#### Written request:
Please retype the stretch of rows below, from the line containing "Image resolution: width=254" through the line containing "I will coord(241,182).", character for character.
:: Input material
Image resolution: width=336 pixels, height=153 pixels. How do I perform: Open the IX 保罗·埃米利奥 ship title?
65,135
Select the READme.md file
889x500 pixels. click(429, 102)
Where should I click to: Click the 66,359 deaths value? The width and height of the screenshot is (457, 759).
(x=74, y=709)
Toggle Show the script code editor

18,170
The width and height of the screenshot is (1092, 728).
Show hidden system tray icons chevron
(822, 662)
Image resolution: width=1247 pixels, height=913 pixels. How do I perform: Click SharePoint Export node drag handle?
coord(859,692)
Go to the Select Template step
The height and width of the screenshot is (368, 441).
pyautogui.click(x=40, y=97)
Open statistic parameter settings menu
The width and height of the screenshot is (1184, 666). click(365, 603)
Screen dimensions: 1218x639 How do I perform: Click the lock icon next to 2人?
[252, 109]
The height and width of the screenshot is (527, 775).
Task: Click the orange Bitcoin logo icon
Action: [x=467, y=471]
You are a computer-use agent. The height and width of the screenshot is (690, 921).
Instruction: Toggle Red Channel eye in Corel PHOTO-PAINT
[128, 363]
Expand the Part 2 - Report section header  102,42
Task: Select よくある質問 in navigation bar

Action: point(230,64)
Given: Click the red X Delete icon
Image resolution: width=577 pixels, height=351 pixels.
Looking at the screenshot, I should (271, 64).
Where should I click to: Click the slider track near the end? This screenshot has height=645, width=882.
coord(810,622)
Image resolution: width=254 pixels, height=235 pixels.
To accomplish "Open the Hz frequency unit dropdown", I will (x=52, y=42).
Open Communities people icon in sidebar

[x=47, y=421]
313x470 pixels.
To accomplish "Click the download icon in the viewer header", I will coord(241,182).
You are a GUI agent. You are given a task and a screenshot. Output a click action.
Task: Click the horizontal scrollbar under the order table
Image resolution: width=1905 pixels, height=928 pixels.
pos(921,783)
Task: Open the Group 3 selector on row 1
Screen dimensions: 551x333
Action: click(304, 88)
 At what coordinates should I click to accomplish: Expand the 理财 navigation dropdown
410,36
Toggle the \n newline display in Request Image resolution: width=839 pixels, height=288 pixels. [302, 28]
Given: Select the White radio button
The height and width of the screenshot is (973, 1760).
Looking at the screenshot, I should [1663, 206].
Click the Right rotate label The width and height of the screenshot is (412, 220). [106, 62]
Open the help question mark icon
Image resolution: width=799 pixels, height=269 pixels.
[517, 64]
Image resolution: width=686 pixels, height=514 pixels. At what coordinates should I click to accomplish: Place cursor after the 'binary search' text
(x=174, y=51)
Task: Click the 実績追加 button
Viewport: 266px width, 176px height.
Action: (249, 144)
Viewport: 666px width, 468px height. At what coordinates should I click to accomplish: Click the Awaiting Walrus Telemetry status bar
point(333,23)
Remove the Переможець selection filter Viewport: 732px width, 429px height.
::::
#### Worked solution:
Image resolution: width=254 pixels, height=235 pixels.
To accomplish "Open the Hz frequency unit dropdown", I will (x=52, y=42).
Open Communities people icon in sidebar

[x=47, y=421]
313x470 pixels.
To accomplish "Click the download icon in the viewer header", I will coord(241,182).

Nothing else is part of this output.